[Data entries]
************
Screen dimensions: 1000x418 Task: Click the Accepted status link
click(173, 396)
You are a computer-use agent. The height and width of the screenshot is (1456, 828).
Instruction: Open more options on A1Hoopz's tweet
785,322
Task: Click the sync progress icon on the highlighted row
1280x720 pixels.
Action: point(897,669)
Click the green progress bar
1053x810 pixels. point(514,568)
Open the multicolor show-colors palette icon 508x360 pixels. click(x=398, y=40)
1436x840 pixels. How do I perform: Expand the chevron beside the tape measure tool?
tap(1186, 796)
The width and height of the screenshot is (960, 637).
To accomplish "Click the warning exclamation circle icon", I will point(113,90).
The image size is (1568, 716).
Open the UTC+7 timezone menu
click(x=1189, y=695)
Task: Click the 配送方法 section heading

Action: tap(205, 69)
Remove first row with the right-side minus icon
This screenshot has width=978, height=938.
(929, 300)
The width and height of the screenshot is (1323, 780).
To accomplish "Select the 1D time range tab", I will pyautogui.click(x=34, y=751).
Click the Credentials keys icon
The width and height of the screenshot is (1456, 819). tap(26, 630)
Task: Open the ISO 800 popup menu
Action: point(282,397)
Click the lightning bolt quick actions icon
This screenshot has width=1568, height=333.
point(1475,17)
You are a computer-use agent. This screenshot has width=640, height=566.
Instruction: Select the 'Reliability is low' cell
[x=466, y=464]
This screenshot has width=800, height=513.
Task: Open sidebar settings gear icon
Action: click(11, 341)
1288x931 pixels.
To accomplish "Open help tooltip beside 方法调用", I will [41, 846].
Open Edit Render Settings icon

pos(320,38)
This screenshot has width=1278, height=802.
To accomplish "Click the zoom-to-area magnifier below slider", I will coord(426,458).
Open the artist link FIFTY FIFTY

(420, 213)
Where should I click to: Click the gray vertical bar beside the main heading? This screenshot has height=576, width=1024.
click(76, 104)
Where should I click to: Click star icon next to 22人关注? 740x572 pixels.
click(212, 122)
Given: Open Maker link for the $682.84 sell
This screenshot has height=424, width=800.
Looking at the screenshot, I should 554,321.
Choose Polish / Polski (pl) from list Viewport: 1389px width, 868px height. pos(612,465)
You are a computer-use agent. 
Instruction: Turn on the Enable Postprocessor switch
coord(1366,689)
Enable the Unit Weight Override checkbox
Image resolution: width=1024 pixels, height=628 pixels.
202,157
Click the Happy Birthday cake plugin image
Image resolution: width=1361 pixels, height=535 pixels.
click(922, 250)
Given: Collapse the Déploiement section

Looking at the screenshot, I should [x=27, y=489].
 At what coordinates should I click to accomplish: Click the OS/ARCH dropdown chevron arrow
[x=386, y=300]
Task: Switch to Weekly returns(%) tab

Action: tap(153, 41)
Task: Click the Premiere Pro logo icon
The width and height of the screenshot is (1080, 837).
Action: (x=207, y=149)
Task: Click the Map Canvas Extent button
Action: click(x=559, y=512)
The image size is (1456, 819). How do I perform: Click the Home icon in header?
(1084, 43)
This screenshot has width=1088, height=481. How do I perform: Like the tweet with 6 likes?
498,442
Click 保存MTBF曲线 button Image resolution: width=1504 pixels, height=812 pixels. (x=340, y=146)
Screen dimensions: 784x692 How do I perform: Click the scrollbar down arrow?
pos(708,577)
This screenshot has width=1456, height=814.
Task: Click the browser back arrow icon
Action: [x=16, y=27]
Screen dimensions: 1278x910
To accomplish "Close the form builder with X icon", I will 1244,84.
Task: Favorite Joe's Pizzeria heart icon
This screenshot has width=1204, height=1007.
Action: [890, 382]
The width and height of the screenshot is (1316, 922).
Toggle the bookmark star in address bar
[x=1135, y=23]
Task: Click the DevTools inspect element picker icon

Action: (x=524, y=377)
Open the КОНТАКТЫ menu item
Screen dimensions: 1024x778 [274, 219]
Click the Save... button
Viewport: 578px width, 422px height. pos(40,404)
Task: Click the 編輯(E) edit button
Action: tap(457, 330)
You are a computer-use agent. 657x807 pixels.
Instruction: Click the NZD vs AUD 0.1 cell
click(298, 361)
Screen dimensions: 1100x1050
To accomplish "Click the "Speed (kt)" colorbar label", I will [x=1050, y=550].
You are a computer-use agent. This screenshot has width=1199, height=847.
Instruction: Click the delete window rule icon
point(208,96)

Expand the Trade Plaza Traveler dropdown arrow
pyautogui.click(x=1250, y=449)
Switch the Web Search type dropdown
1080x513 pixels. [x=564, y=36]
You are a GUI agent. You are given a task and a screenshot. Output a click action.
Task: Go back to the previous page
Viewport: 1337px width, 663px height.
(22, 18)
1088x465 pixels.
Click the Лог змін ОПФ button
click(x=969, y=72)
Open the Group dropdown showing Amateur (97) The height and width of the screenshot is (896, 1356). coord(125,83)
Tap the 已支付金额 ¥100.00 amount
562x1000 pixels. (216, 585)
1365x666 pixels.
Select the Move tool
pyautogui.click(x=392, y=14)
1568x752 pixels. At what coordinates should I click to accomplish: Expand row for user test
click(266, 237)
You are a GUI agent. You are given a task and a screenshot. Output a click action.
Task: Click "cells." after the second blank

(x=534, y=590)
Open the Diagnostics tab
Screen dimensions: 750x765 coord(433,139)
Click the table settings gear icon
************
Give the part of the data entries above that opens with the line containing "The image size is (1568, 716)." and closes with the line containing "point(1475,17)" as a numbered list, leaving out blank lines.

1. The image size is (1568, 716).
2. Open the UTC+7 timezone menu
3. click(x=1189, y=695)
4. Task: Click the 配送方法 section heading
5. Action: tap(205, 69)
6. Remove first row with the right-side minus icon
7. This screenshot has width=978, height=938.
8. (929, 300)
9. The width and height of the screenshot is (1323, 780).
10. To accomplish "Select the 1D time range tab", I will pyautogui.click(x=34, y=751).
11. Click the Credentials keys icon
12. The width and height of the screenshot is (1456, 819). tap(26, 630)
13. Task: Open the ISO 800 popup menu
14. Action: point(282,397)
15. Click the lightning bolt quick actions icon
16. This screenshot has width=1568, height=333.
17. point(1475,17)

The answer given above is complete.